Who'd have thought a simple sentence in Czech could be fraught with so many difficulties, eh? These are the kind of sociolinguistic considerations that a translation machine cannot even begin to address.  To sum up, the sentence doesn't work as it stands, but if you can provide the answers to the context questions, I'm sure people will be able to help. 

Šťastný nový rok! (That's a phrase the translation machine can't possibly get wrong .)


----------



## artimedoros49

Thanks for your response, Enquiring Mind, and for pointing out the inconsistencies in grammar.
My haste (and typo) has led to some confusion, for which I apologise. I'm writing to a cousin. Hence, informal. Actually the sentence I provided was just for context of some sort. I'd like to know the Czech for _Christmas card. _According to _Internetová jazyková příručka, _*přání *is (N.) Accusative Sing and Pl. So if that's the correct word to use, then *vánoční přání* should be OK. But another cousin has referred to her Christmas card as a *pohlednice, *which my dictionaries refer to as a _*picture postcard.*_
If this is the correct word, then I guess it should be *vánoční **pohlednici *(F. Acc. Sing). I am referring to only one card, not several cards.
Once again, thank you.


----------



## Enquiring Mind

Ok thanks for the context, I can see now that you're already aware of the grammar aspects.  
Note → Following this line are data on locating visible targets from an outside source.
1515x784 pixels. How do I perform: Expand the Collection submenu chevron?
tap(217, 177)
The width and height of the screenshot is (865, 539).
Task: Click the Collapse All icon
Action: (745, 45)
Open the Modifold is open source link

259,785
The one I hear all the time (well, around Christmas mostly ) is "vánoční *přání*". I don't recall hearing native speakers here in Cz say "děkuju za vánoční *pohlednici*". "Přání" literally, of course, refers to the good wishes or sentiments rather than the piece of cardboard - the Christmas card - on which they're printed, but at the same time what you're thanking them for is the good wishes or greetings, rather than the piece of cardboard.  So by extension (and in context), *přání *means the card too. 

So, to someone who you normally "tykat" (use the familiar forms of address) and in familiar style: "děkuju za vánoční přání". Czech doesn't need to use the possessive adjectives "my" "your" etc as much as we use them in English, and the possessive "za *Tvé* vánoční přání" sounds out of place to me in this style and context. 

But wait for the natives, hopefully they will chip in soon with their thoughts.


----------



## artimedoros49

Thanks for all your help, Enquiring Mind. Much appreciated.


----------



## bibax

We use the dative *ti* (= to you; like in German "ich danke *dir* für ..."):

Děkuji Ti za vánoční přání. 

Děkuji za Tvoje (or Tvé) vánoční přání.  although otherwise grammatically correct and comprehensible


----------